ПРЕДОСТАВЛЕННЫЙ ОТРЫВОК:
◆ ◆ ◆ ◆ ◆
Это с одной стороны, а с другой - надо вспомнить, что после бурных трех первых лет революции, в 1920 году, наступил нэп, который значительная часть новой постреволюционной элиты воспринимала как застой. Потому что ей казалось, что задачи, которые ставила перед собой та революция, не то что не выполнены, а подвергаются сомнению или забываются. В то время как Ленин, который понимал больше многих своих соратников, убеждал их, что это только передышка. И действительно во время нэпа произошла консолидация новой элиты, окончательное оформление государственного аппарата, армии и полиции. И только через десять лет после революции настал "великий перелом", когда, опираясь на вновь созданные структуры, Сталин смог поставить перед страной и элитой новые задачи.
◆ ◆ ◆ ◆ ◆
ИСХОДНЫЕ ДАННЫЕ:

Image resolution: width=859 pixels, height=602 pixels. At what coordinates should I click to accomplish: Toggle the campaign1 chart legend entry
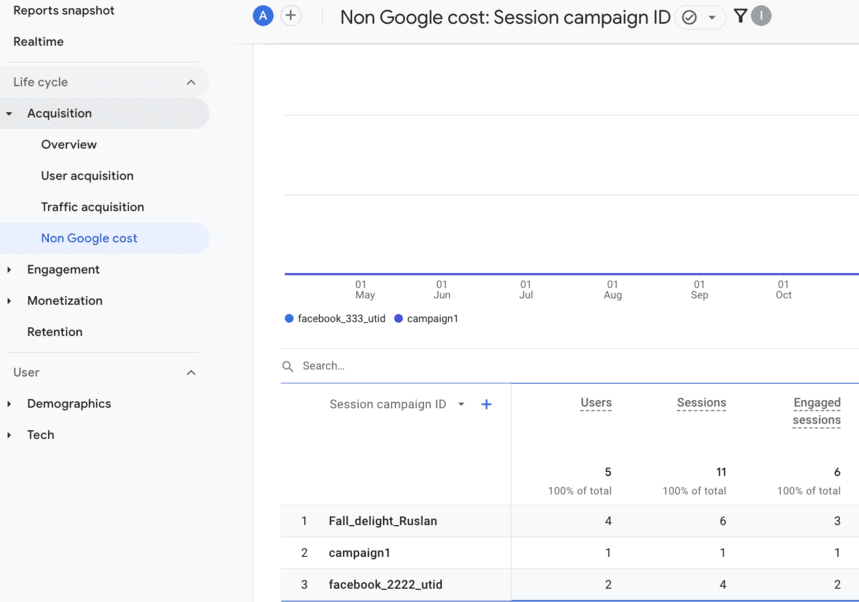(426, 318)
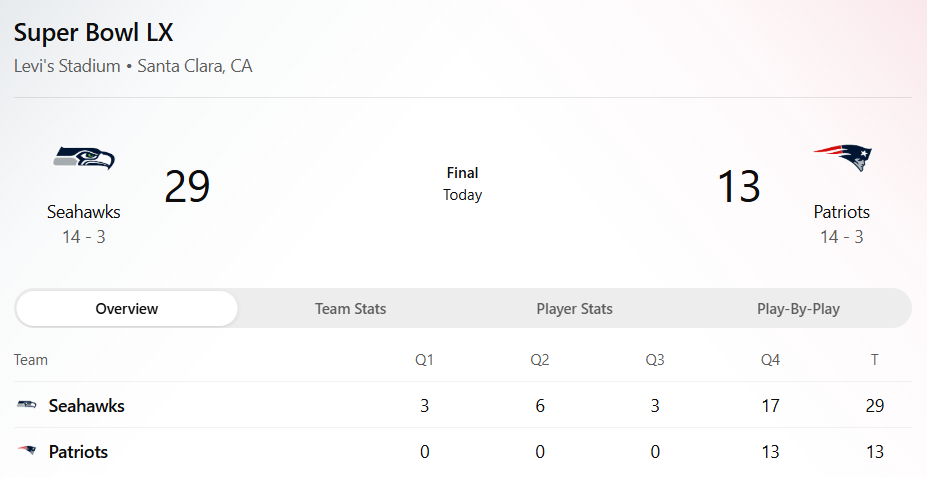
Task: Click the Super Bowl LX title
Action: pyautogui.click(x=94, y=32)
◆ ◆ ◆ ◆ ◆
ТРЕБУЕМОЕ ЗАДАНИЕ:
Перепишите часть отрывка о нэпе от слов «Это с одной» вплоть до слов «элитой новые задачи.» включительно, подставив «партийного аппарата» вместо «государственного аппарата». Строки никак не связаны с отрывком.

РЕЗУЛЬТАТ ВЫПОЛНЕНИЯ:
Это с одной стороны, а с другой - надо вспомнить, что после бурных трех первых лет революции, в 1920 году, наступил нэп, который значительная часть новой постреволюционной элиты воспринимала как застой. Потому что ей казалось, что задачи, которые ставила перед собой та революция, не то что не выполнены, а подвергаются сомнению или забываются. В то время как Ленин, который понимал больше многих своих соратников, убеждал их, что это только передышка. И действительно во время нэпа произошла консолидация новой элиты, окончательное оформление партийного аппарата, армии и полиции. И только через десять лет после революции настал "великий перелом", когда, опираясь на вновь созданные структуры, Сталин смог поставить перед страной и элитой новые задачи.